Supporters of a proposed ballot initiative to lift, and in some cases eliminate, California's $250,000 cap on noneconomic damages in medical malpractice cases, kicked off their signature-gathering campaign in Sacramento on Monday.

The event marked the start of what could be a five-month-long, multimillion-dollar marathon to gather more than 623,000 valid signatures to put the measure before voters in November 2020.

"We're going to change things because it's the right thing to do," said plaintiffs lawyer Nicholas Rowley, a partner at Carpenter Zuckerman & Rowley who is spearheading the campaign with Santa Monica-based Consumer Watchdog.

The campaign kickoff was held at Frank Fat's, a Sacramento restaurant that was the scene of the so-called napkin deal, a 1987 agreement hashed out among legislative leaders and lobbyists representing lawyers, doctors and the tobacco industry. Spelled out on one of the restaurant's cloth napkins, the deal, among other things, gave plaintiffs lawyers access to higher contingency fees while keeping intact the medical malpractice caps enacted in 1975.

Families of malpractice victims and their political supporters, including former U.S. Sen. Barbara Boxer and Christine Pelosi, chair of the California Democratic Party's women's caucus, railed against the agreement and the cap itself. Gov. Jerry Brown signed the legislation creating the cap during his first year as governor and served as a blockade to any attempt to amend it during his administration's final eight years.

The initiative would tie the noneconomic damages cap to inflation, raising it to $1.2 million in today's dollars and adjusting it annually. Judges and juries would be allowed to award damages above the cap in cases involving "catastrophic" injuries and death. And the measure would bar evidence of collateral sources of victim support, such as insurance policies, and end mandatory periodic payments to plaintiffs.

Initiative backers said they had a scheduled meeting with Anthony Williams, Gov. Gavin Newsom's legislative secretary, Monday afternoon. The governor has not taken a public position on the measure. Rowley said he met with Newsom at a Southern California hotel lounge shortly before he launched his 2018 gubernatorial campaign.

"Gavin Newsom looked me in the eye and said, 'That law is wrong and it's got to change,'" Rowley said Monday. "Hopefully he'll stand up and say that to everybody else."

The governor's press office did not return a message seeking comment on the proposed initiative and Rowley's account of talking with Newsom.
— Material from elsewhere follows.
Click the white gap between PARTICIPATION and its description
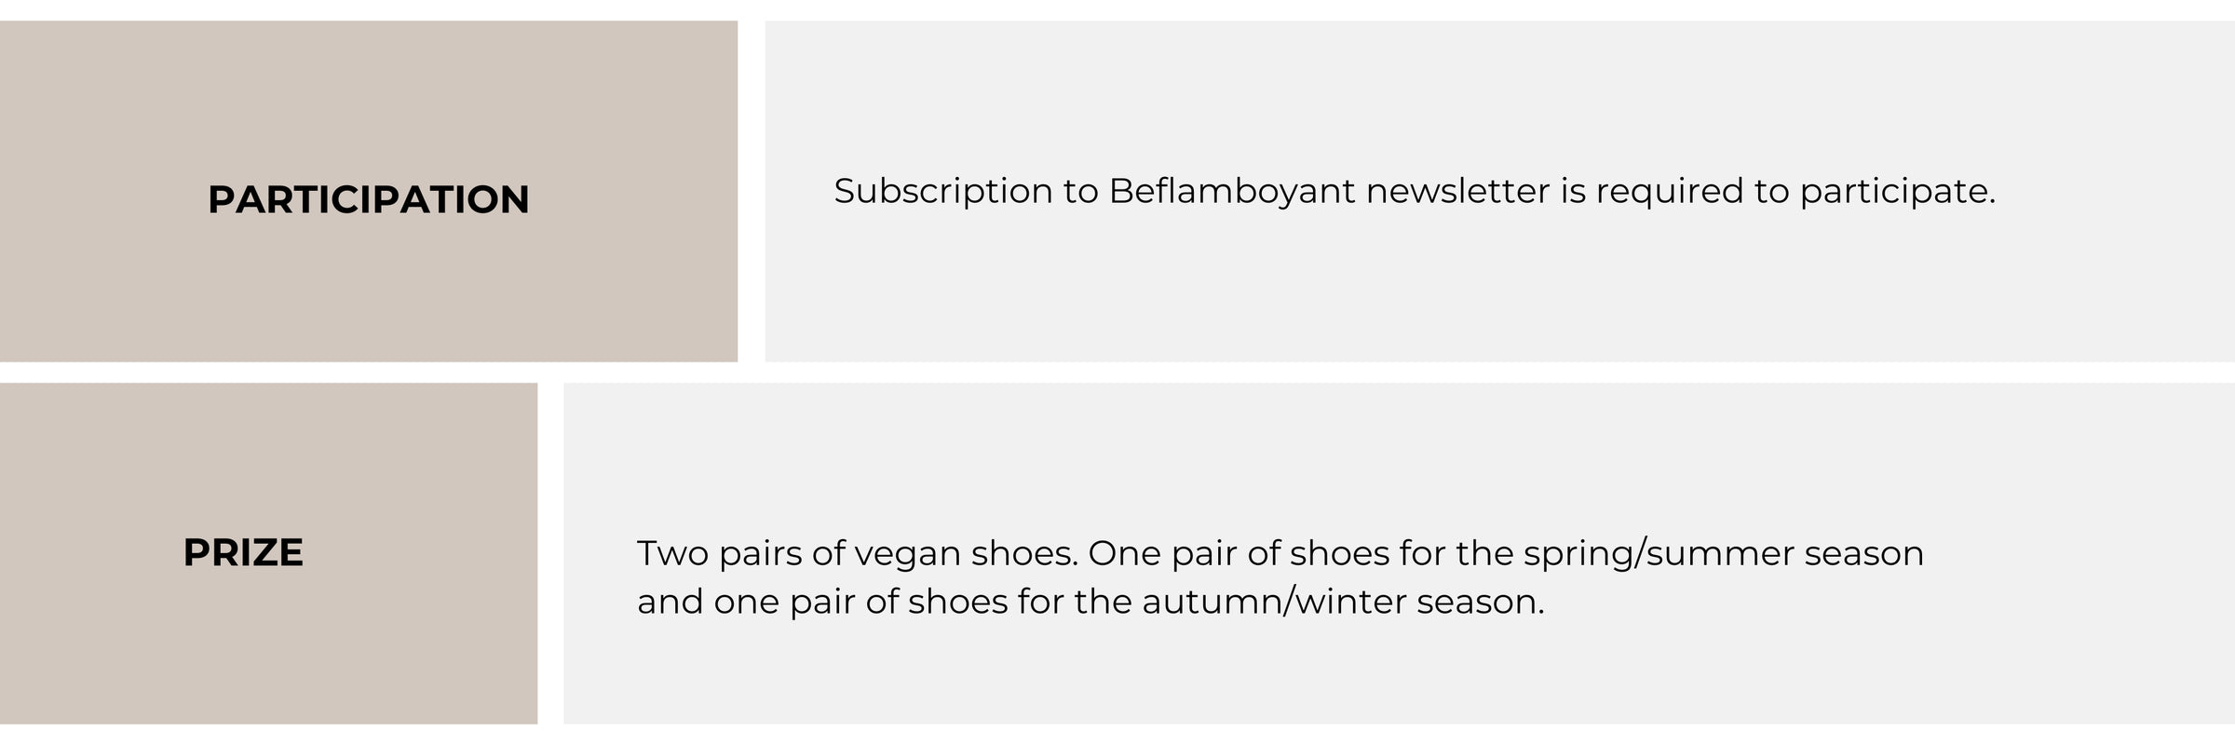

Absent from Monday's event were leaders of the Consumer Attorneys of California, which lobbies for the plaintiffs bar in Sacramento. Organization executives have not taken a position on the initiative and have said previously that the malpractice law should be "corrected" in the Legislature, which returns to session next month.

Rowley said Monday that any legislation solution would have to go beyond simply raising the cap on damages.

A spokesman for Californians Allied for Patient Protection, an organization backed by health care and insurance interests that support of the malpractice cap law, did not return a message left Monday.